-- Entries provided follows --
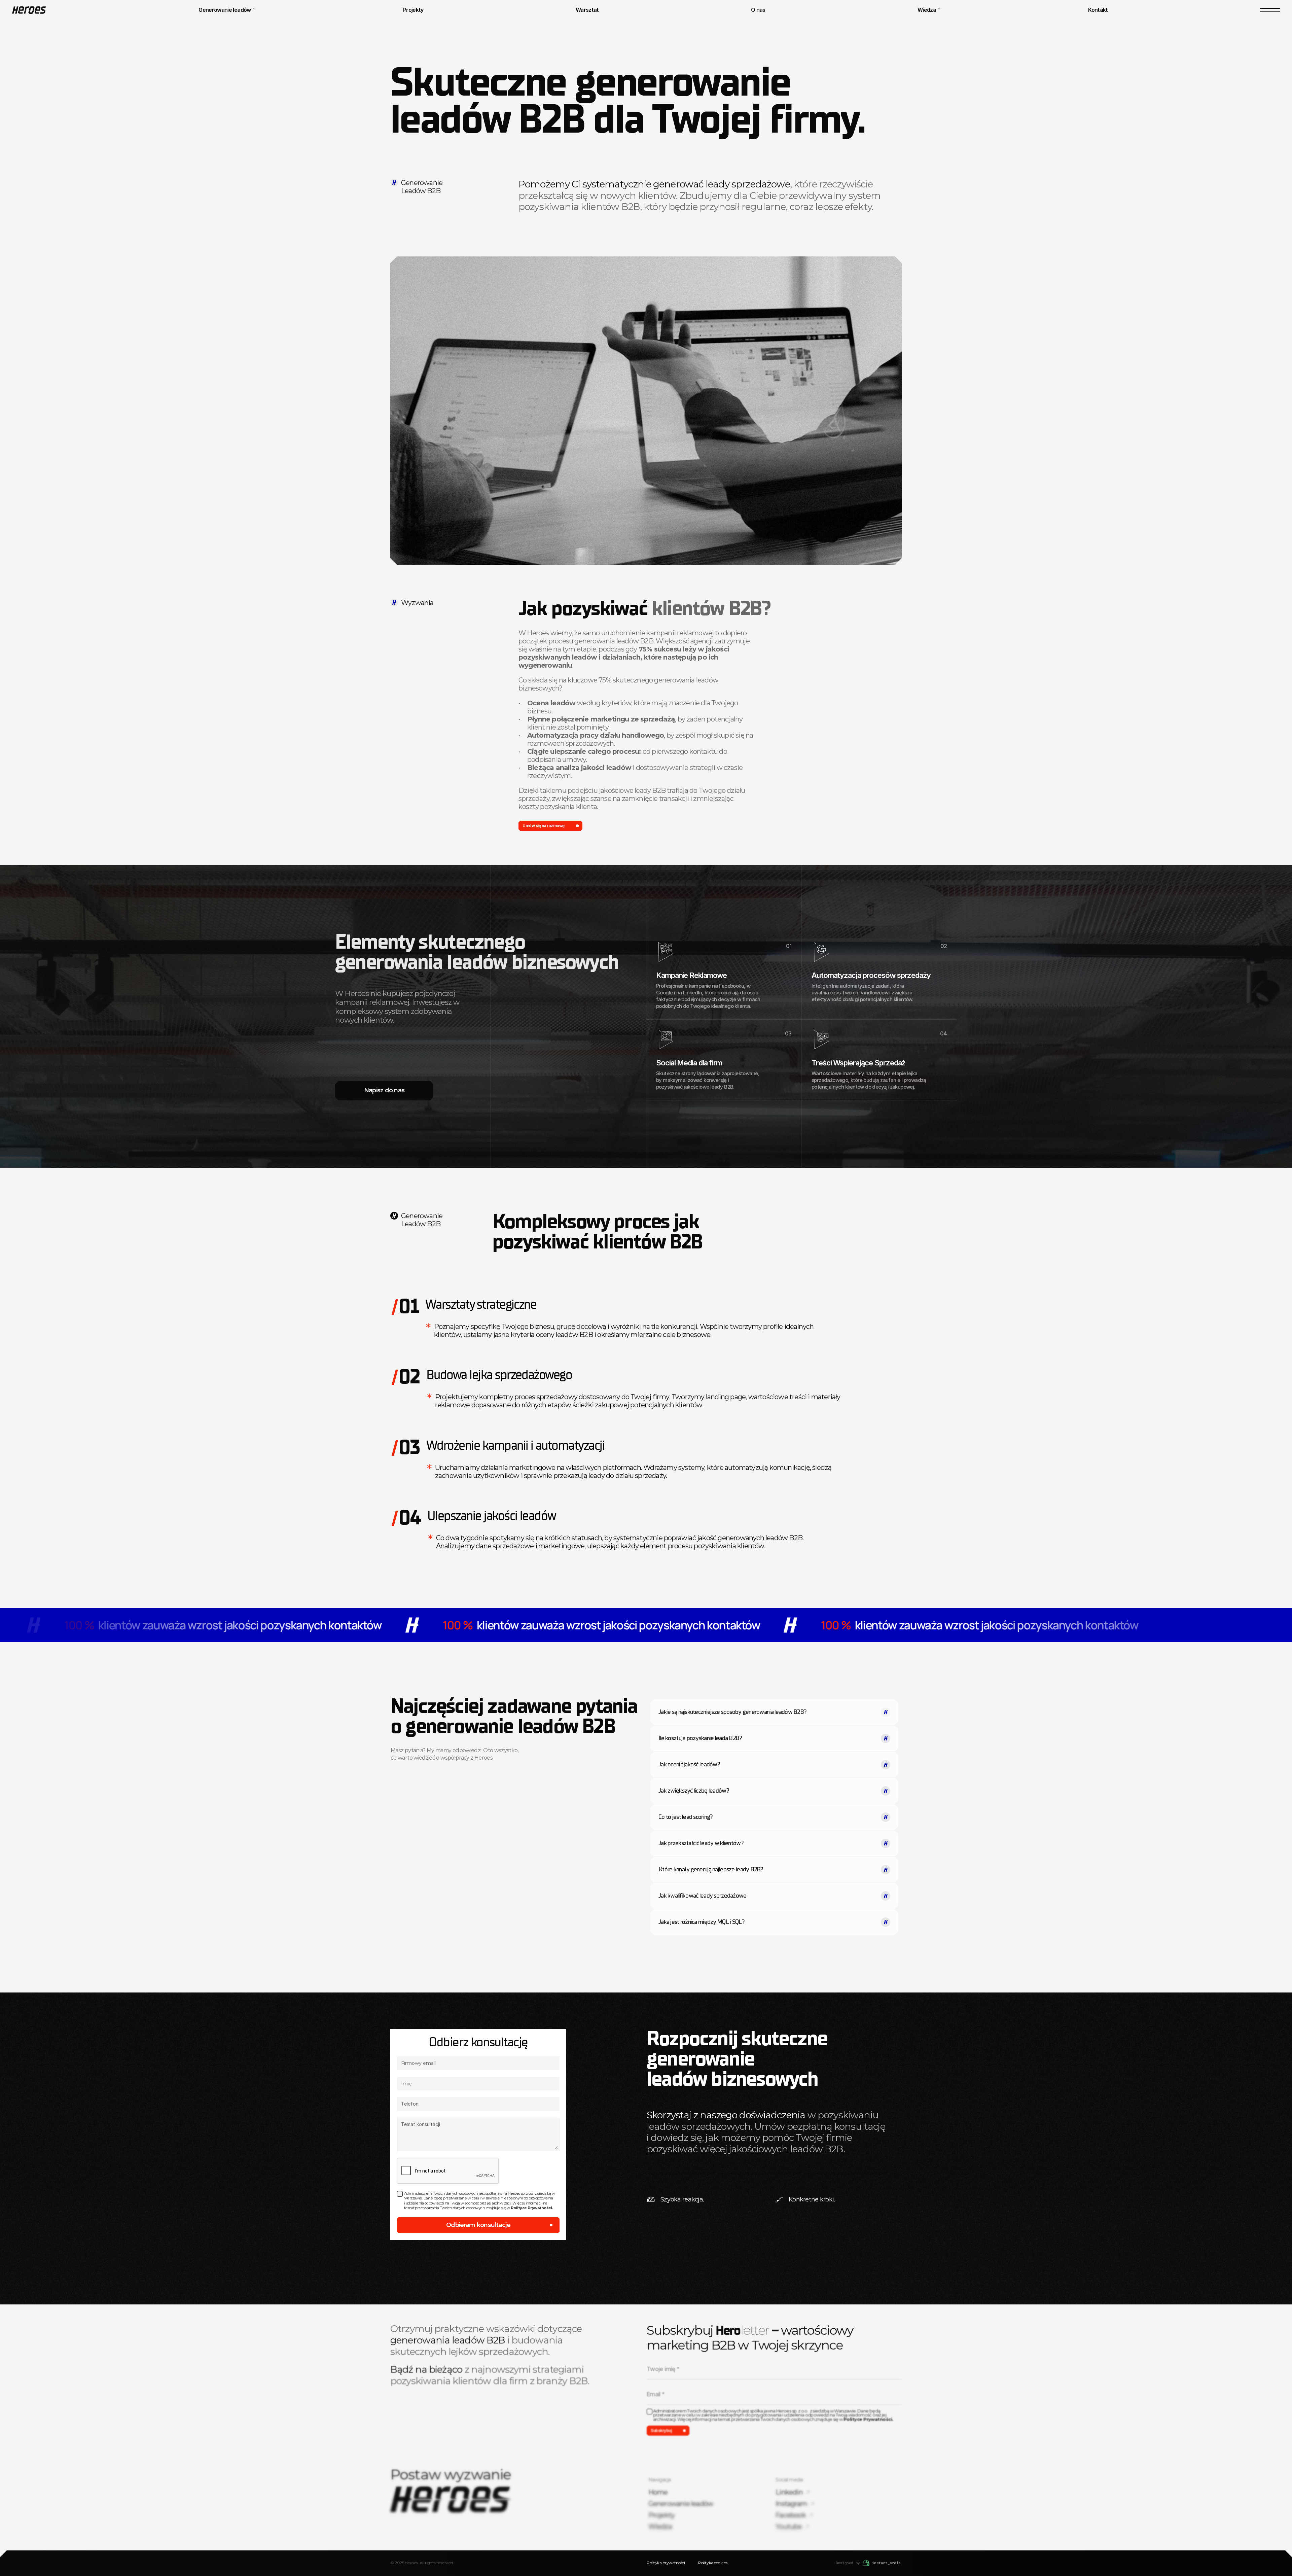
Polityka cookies (712, 2562)
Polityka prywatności (666, 2562)
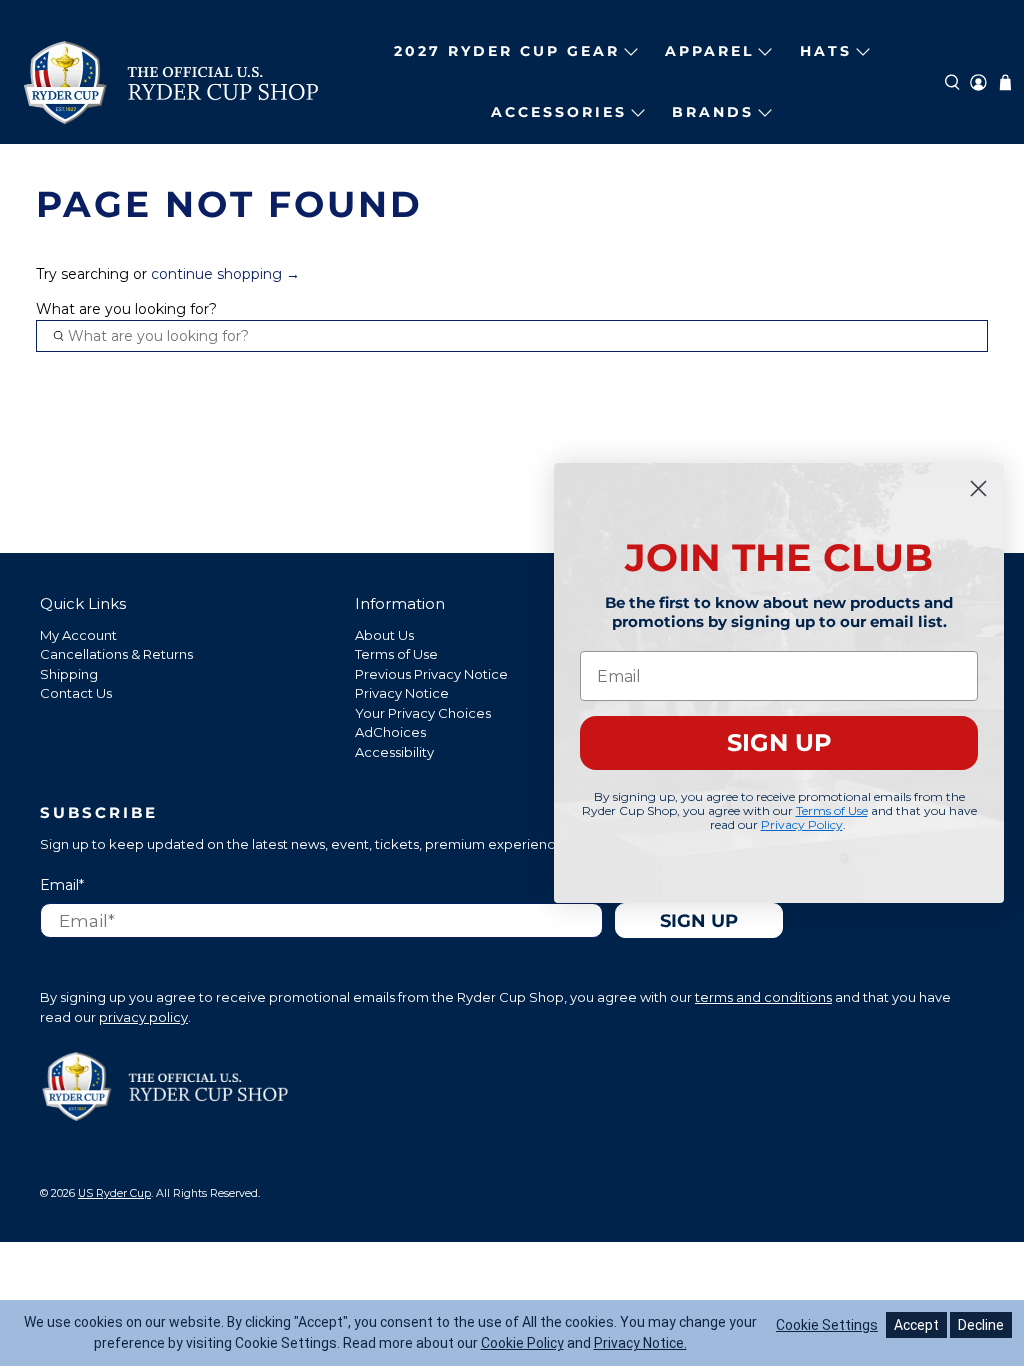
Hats (826, 51)
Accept (916, 1325)
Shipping (69, 674)
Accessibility (394, 752)
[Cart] (1005, 82)
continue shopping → (225, 274)
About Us (384, 635)
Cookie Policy (522, 1343)
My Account (78, 635)
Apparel (709, 51)
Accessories (559, 112)
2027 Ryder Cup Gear (507, 51)
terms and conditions (763, 997)
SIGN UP (779, 742)
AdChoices (390, 732)
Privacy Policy (802, 824)
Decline (981, 1325)
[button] (952, 82)
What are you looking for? (126, 309)
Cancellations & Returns (116, 654)
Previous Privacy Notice (431, 674)
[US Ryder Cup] (171, 82)
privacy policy (143, 1017)
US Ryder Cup (114, 1193)
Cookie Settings (827, 1325)
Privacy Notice (402, 693)
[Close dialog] (978, 488)
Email (62, 885)
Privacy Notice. (640, 1343)
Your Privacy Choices (423, 713)
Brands (713, 112)
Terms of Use (396, 654)
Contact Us (76, 693)
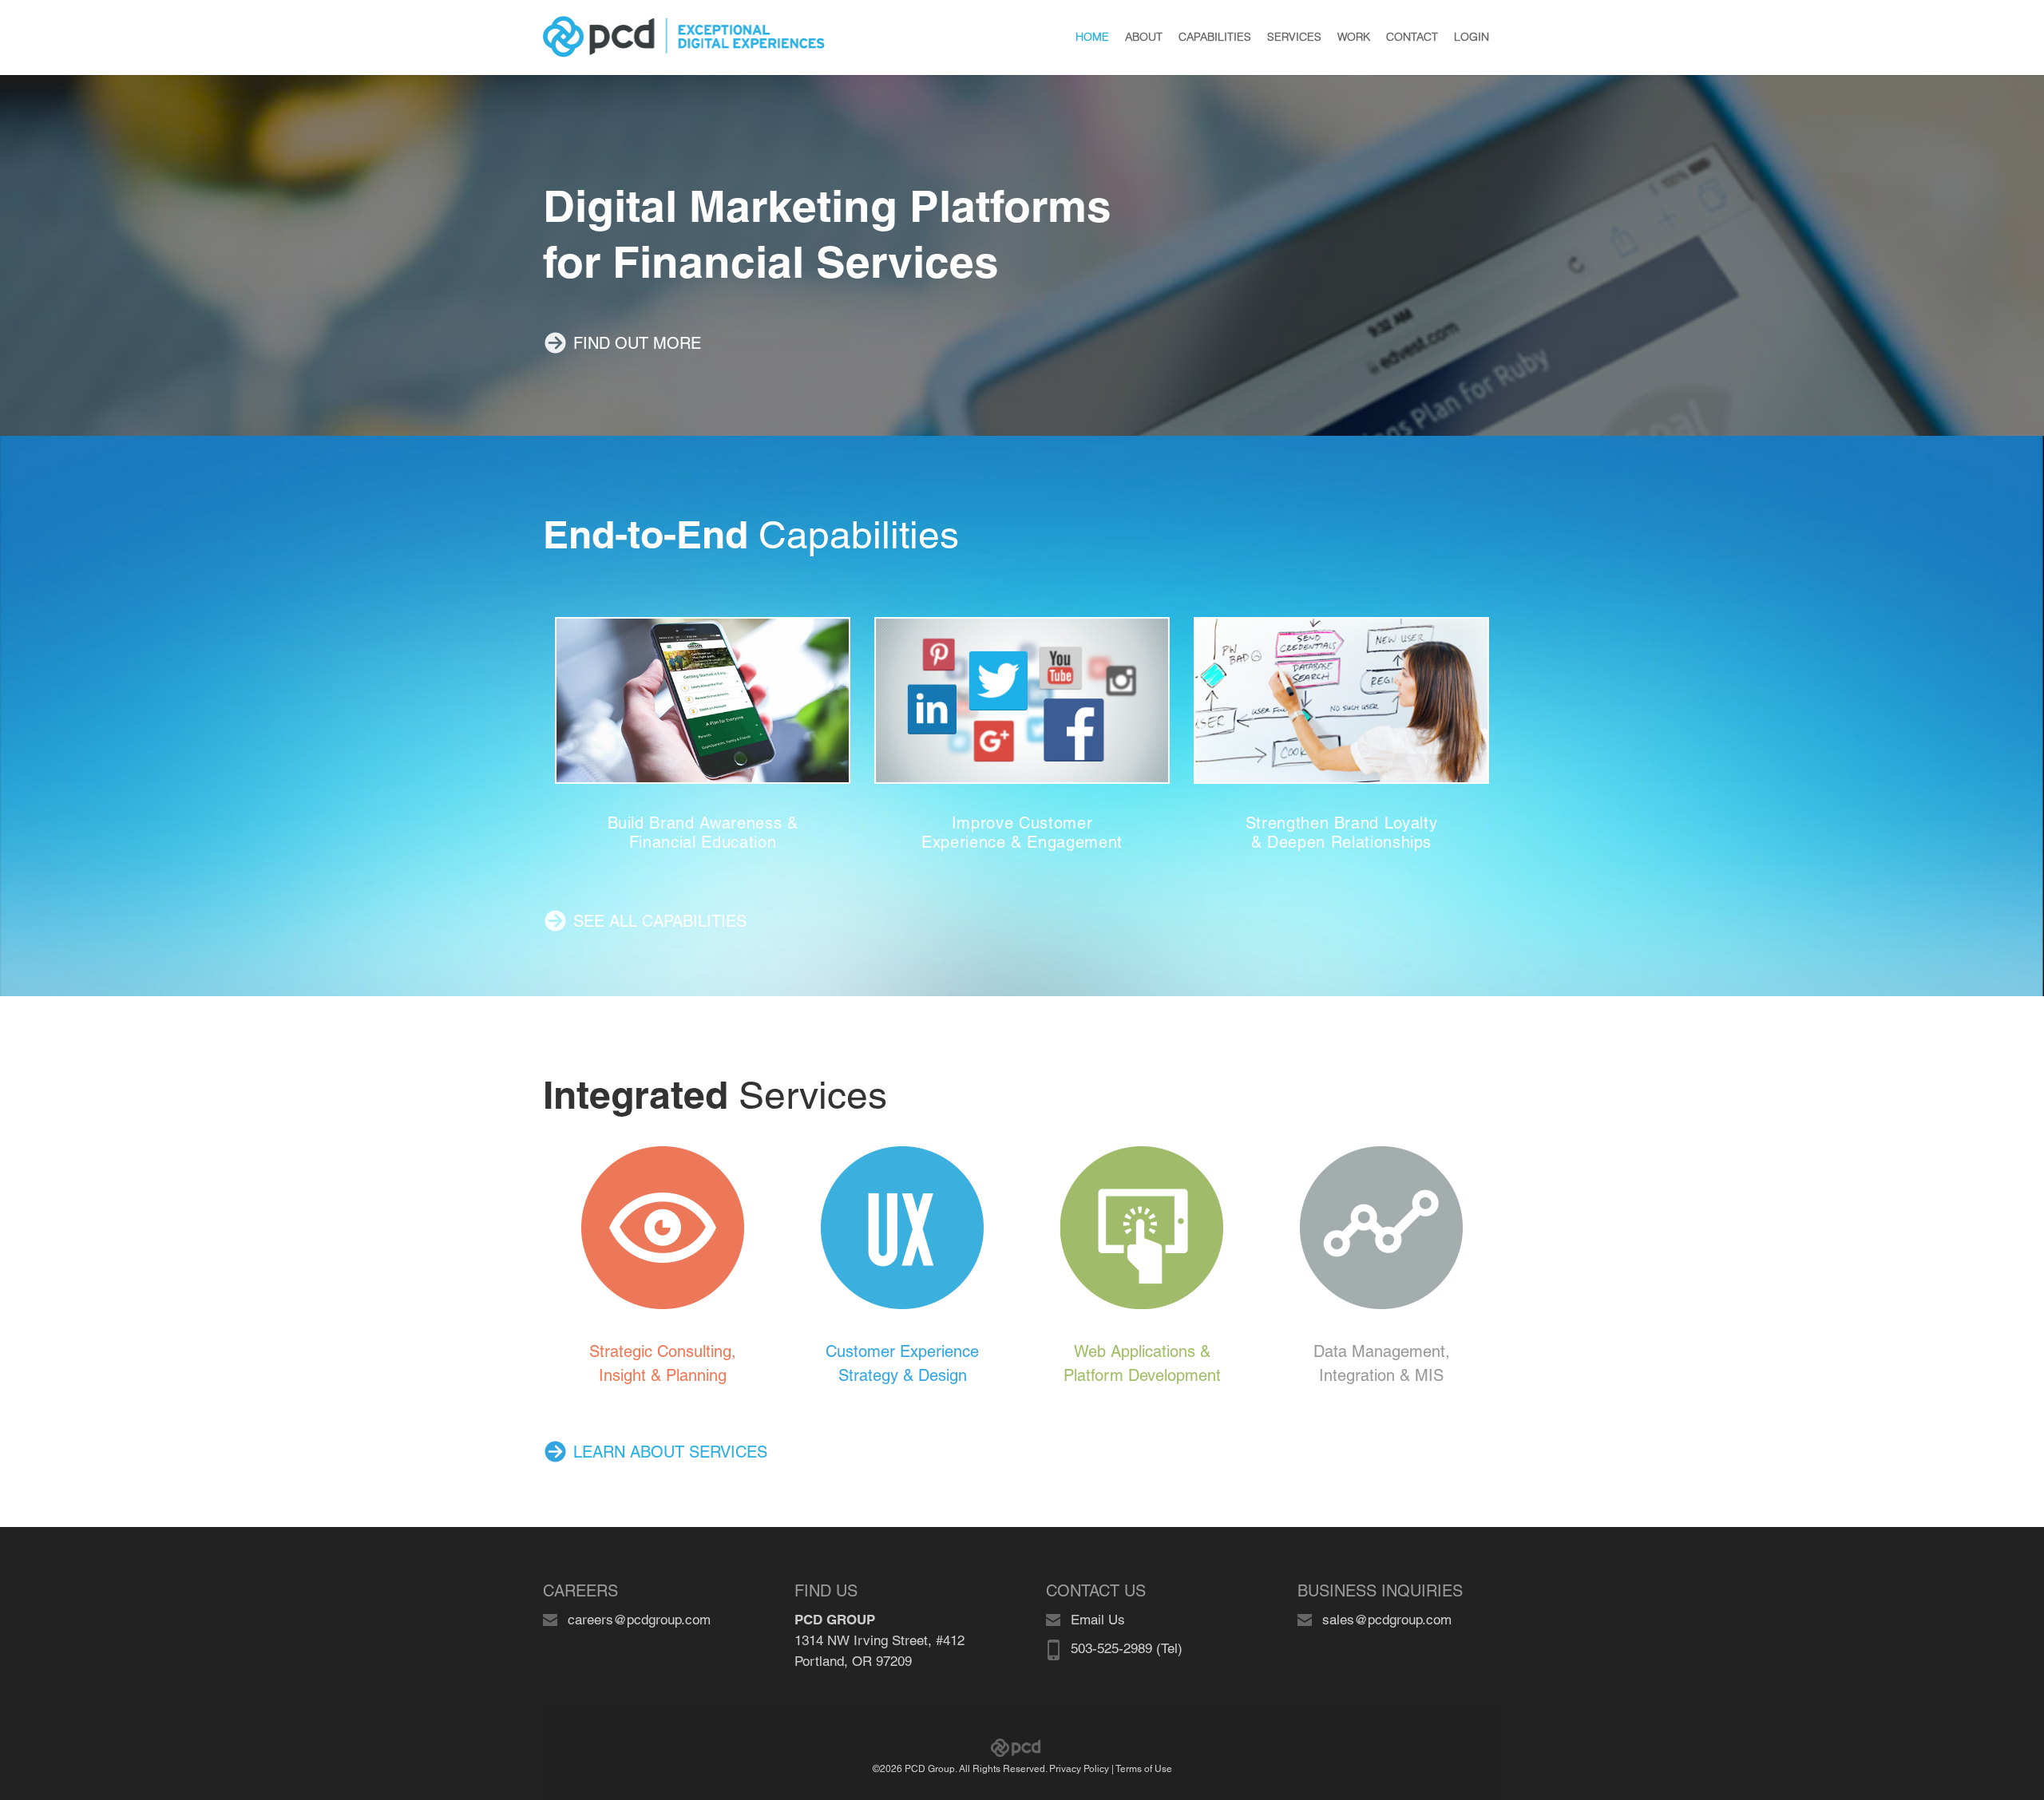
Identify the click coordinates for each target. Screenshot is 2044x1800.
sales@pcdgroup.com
-- Entries provided concluded --
Omit the pictures. Transcribe every record exactly.

§ **Result for this exercise**
Polityka cookies (712, 2562)
Polityka prywatności (666, 2562)
Hats (826, 51)
Accept (916, 1325)
Shipping (69, 674)
Accessibility (394, 752)
[Cart] (1005, 82)
continue shopping → (225, 274)
About Us (384, 635)
Cookie Policy (522, 1343)
My Account (78, 635)
Apparel (709, 51)
Accessories (559, 112)
2027 Ryder Cup Gear (507, 51)
terms and conditions (763, 997)
SIGN UP (779, 742)
AdChoices (390, 732)
Privacy Policy (802, 824)
Decline (981, 1325)
[button] (952, 82)
What are you looking for? (126, 309)
Cancellations & Returns (116, 654)
Previous Privacy Notice (431, 674)
[US Ryder Cup] (171, 82)
privacy policy (143, 1017)
US Ryder Cup (114, 1193)
Cookie Settings (827, 1325)
Privacy Notice (402, 693)
[Close dialog] (978, 488)
Email (62, 885)
Privacy Notice. (640, 1343)
Your Privacy Choices (423, 713)
Brands (713, 112)
Terms of Use (396, 654)
Contact Us (76, 693)
Identify the click coordinates for each target. Screenshot is 2044x1800.
sales@pcdgroup.com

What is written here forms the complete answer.